**WHAT YOU WILL DO:** Show the lines below that contain the string "computer".

Start of DATA FOR REVIEW

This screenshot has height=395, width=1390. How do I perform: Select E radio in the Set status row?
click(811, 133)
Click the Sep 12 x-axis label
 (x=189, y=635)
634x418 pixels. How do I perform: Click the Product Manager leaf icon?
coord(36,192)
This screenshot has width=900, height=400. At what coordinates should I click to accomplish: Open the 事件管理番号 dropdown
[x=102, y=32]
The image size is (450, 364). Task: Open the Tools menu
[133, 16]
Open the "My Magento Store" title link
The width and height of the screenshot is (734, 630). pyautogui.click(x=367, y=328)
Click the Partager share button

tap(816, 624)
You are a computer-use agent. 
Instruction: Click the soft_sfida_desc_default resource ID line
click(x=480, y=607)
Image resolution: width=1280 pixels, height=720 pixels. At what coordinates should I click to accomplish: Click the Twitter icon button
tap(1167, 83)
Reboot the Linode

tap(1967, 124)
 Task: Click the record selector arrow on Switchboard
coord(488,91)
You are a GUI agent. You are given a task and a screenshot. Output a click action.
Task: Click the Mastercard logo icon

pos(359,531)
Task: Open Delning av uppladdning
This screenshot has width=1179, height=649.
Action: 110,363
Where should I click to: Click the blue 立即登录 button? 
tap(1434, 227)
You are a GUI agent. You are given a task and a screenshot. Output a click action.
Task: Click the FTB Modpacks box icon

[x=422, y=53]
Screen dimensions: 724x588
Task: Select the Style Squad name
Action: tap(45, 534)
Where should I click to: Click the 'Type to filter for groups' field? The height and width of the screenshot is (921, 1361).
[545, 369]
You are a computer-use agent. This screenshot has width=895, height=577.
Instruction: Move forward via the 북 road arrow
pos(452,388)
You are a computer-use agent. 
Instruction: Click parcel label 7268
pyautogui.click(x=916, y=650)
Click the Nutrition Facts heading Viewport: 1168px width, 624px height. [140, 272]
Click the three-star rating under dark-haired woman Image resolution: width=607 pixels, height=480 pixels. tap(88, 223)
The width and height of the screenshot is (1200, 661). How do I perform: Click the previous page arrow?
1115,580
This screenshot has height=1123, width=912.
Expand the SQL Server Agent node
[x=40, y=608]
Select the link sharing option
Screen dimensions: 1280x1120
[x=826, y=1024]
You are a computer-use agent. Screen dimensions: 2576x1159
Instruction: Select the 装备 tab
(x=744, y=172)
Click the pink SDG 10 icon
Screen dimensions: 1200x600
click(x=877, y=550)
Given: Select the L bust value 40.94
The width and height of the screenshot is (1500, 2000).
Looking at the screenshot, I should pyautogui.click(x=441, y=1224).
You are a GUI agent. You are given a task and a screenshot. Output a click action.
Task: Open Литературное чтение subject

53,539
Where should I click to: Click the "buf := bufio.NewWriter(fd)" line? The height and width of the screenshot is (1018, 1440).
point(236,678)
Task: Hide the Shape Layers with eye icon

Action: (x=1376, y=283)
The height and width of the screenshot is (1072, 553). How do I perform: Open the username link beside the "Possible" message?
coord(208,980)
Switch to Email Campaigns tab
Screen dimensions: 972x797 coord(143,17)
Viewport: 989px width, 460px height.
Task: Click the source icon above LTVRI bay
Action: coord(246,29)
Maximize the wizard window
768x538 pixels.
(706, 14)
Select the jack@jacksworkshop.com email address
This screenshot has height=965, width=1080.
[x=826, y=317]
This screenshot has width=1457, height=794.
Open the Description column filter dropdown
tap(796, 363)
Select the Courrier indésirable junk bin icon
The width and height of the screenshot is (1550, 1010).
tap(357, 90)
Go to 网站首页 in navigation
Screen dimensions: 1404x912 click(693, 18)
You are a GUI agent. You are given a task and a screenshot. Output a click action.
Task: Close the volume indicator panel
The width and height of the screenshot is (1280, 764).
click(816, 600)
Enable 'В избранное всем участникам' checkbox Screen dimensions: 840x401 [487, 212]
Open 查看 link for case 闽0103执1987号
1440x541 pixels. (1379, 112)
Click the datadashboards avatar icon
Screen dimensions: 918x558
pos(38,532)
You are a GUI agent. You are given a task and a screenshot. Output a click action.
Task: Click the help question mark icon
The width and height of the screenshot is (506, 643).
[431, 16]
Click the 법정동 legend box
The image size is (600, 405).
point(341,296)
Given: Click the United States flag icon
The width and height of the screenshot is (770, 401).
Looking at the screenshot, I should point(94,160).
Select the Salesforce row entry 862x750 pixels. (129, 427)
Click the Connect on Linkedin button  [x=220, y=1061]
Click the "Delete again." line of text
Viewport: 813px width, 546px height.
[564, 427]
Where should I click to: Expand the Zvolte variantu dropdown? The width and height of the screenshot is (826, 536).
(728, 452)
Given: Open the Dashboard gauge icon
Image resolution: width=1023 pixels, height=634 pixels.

End of DATA FOR REVIEW

**TASK OUTPUT:**
You are a computer-use agent. 
You are a computer-use agent. This screenshot has width=895, height=577.
You are a computer-use agent. 
You are a computer-use agent. Screen dimensions: 2576x1159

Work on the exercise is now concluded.